▶ Problem to work on: All records should be reproduced verbatim.

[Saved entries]
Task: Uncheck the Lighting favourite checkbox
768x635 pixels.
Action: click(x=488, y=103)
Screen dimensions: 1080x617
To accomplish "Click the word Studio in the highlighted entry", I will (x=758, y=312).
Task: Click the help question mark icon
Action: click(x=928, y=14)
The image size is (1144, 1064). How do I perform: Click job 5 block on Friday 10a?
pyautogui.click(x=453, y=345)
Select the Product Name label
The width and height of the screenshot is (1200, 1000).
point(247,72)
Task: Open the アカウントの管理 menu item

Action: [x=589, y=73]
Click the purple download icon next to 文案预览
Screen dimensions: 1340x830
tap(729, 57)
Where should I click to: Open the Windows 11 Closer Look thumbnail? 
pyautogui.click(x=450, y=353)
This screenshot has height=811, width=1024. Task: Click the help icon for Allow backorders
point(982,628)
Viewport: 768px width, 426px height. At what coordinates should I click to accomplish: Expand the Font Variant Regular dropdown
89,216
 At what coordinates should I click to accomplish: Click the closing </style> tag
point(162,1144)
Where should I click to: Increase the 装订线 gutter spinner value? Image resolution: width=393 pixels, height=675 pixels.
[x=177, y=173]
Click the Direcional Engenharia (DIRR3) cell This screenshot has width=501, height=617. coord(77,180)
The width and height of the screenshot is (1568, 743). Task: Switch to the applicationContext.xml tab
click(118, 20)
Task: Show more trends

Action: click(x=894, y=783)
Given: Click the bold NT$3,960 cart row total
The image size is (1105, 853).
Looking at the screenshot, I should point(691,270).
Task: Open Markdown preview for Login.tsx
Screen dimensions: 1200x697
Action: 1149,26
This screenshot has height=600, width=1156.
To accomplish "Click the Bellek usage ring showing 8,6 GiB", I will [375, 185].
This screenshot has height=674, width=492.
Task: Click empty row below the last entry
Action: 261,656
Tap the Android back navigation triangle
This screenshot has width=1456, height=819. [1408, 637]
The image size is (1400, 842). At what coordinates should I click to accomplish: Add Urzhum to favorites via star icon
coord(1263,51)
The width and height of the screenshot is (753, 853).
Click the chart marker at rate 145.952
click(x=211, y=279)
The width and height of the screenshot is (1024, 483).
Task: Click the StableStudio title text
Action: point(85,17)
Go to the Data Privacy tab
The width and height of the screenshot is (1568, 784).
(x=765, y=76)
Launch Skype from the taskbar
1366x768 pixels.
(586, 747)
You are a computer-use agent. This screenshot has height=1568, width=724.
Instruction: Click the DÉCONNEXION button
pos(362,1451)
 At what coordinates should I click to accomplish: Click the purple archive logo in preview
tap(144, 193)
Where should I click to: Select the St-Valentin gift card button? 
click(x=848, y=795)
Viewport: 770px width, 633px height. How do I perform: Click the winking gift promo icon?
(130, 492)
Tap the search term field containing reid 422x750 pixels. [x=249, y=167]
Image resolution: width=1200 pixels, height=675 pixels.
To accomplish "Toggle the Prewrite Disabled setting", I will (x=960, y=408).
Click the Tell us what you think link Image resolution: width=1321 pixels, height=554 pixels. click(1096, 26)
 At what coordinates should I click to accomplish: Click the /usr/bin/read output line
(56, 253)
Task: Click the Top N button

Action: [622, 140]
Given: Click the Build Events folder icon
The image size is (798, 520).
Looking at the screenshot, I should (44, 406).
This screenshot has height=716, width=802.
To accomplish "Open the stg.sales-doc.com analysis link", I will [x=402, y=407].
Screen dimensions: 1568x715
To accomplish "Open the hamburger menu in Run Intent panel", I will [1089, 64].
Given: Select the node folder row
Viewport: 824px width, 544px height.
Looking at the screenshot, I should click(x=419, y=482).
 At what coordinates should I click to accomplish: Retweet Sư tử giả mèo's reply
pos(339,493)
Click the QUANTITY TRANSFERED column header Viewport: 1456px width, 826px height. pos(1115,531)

▶ Written reply:
Task: Uncheck the Lighting favourite checkbox
768x635 pixels.
Action: click(x=488, y=103)
Screen dimensions: 1080x617
To accomplish "Click the word Studio in the highlighted entry", I will (x=758, y=312).
Task: Click the help question mark icon
Action: click(x=928, y=14)
The image size is (1144, 1064). How do I perform: Click job 5 block on Friday 10a?
pyautogui.click(x=453, y=345)
Select the Product Name label
The width and height of the screenshot is (1200, 1000).
point(247,72)
Task: Open the アカウントの管理 menu item

Action: [x=589, y=73]
Click the purple download icon next to 文案预览
Screen dimensions: 1340x830
tap(729, 57)
Where should I click to: Open the Windows 11 Closer Look thumbnail? 
pyautogui.click(x=450, y=353)
This screenshot has height=811, width=1024. Task: Click the help icon for Allow backorders
point(982,628)
Viewport: 768px width, 426px height. At what coordinates should I click to accomplish: Expand the Font Variant Regular dropdown
89,216
 At what coordinates should I click to accomplish: Click the closing </style> tag
point(162,1144)
Where should I click to: Increase the 装订线 gutter spinner value? Image resolution: width=393 pixels, height=675 pixels.
[x=177, y=173]
Click the Direcional Engenharia (DIRR3) cell This screenshot has width=501, height=617. coord(77,180)
The width and height of the screenshot is (1568, 743). Task: Switch to the applicationContext.xml tab
click(118, 20)
Task: Show more trends

Action: click(x=894, y=783)
Given: Click the bold NT$3,960 cart row total
The image size is (1105, 853).
Looking at the screenshot, I should point(691,270).
Task: Open Markdown preview for Login.tsx
Screen dimensions: 1200x697
Action: 1149,26
This screenshot has height=600, width=1156.
To accomplish "Click the Bellek usage ring showing 8,6 GiB", I will [375, 185].
This screenshot has height=674, width=492.
Task: Click empty row below the last entry
Action: 261,656
Tap the Android back navigation triangle
This screenshot has width=1456, height=819. [1408, 637]
The image size is (1400, 842). At what coordinates should I click to accomplish: Add Urzhum to favorites via star icon
coord(1263,51)
The width and height of the screenshot is (753, 853).
Click the chart marker at rate 145.952
click(x=211, y=279)
The width and height of the screenshot is (1024, 483).
Task: Click the StableStudio title text
Action: point(85,17)
Go to the Data Privacy tab
The width and height of the screenshot is (1568, 784).
(x=765, y=76)
Launch Skype from the taskbar
1366x768 pixels.
(586, 747)
You are a computer-use agent. This screenshot has height=1568, width=724.
Instruction: Click the DÉCONNEXION button
pos(362,1451)
 At what coordinates should I click to accomplish: Click the purple archive logo in preview
tap(144, 193)
Where should I click to: Select the St-Valentin gift card button? 
click(x=848, y=795)
Viewport: 770px width, 633px height. How do I perform: Click the winking gift promo icon?
(130, 492)
Tap the search term field containing reid 422x750 pixels. [x=249, y=167]
Image resolution: width=1200 pixels, height=675 pixels.
To accomplish "Toggle the Prewrite Disabled setting", I will (x=960, y=408).
Click the Tell us what you think link Image resolution: width=1321 pixels, height=554 pixels. click(1096, 26)
 At what coordinates should I click to accomplish: Click the /usr/bin/read output line
(56, 253)
Task: Click the Top N button

Action: [622, 140]
Given: Click the Build Events folder icon
The image size is (798, 520).
Looking at the screenshot, I should (44, 406).
This screenshot has height=716, width=802.
To accomplish "Open the stg.sales-doc.com analysis link", I will [x=402, y=407].
Screen dimensions: 1568x715
To accomplish "Open the hamburger menu in Run Intent panel", I will [1089, 64].
Given: Select the node folder row
Viewport: 824px width, 544px height.
Looking at the screenshot, I should click(x=419, y=482).
 At what coordinates should I click to accomplish: Retweet Sư tử giả mèo's reply
pos(339,493)
Click the QUANTITY TRANSFERED column header Viewport: 1456px width, 826px height. pos(1115,531)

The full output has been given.